§ **ACTIVITY**
Reproduce the material verbatim, starting with the line that contains "What do you" and continuing through the line that contains "center [122, 19].", both included. Leave out the pictures.

[[ DATA FOR THE TASK open ]]

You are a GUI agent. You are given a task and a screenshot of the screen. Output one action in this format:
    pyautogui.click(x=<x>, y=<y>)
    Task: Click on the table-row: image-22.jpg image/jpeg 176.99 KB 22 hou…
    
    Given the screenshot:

[[ DATA FOR THE TASK closed ]]
[[ DATA FOR THE TASK open ]]

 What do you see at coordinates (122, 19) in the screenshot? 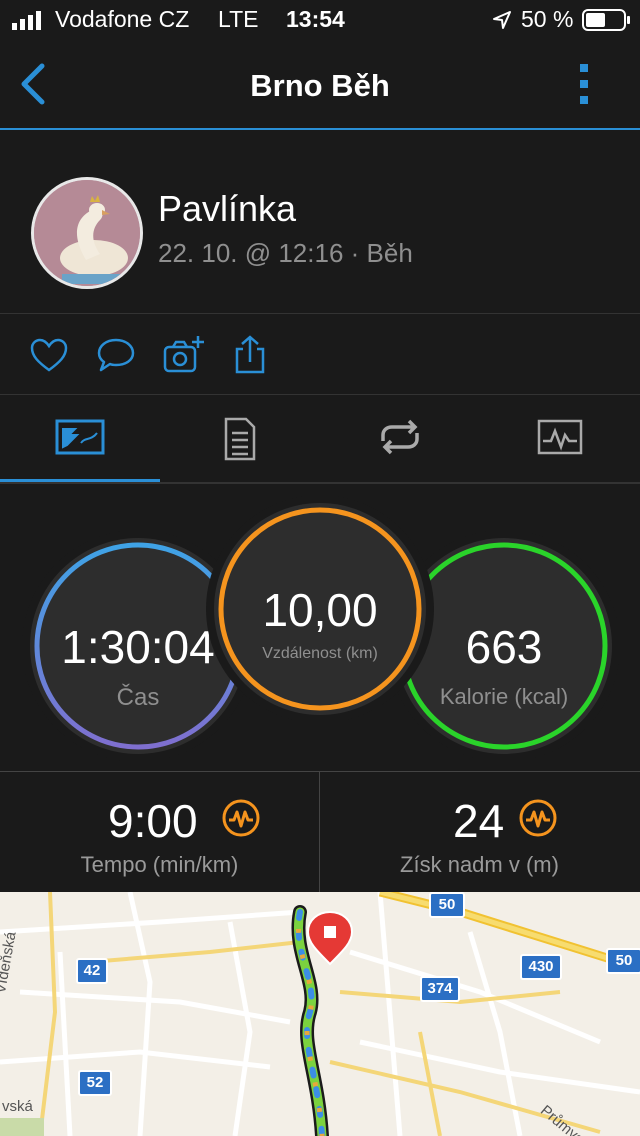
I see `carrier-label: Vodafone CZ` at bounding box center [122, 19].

[[ DATA FOR THE TASK closed ]]

§ **TASK RESPONSE**
 What do you see at coordinates (122, 19) in the screenshot? 
I see `carrier-label: Vodafone CZ` at bounding box center [122, 19].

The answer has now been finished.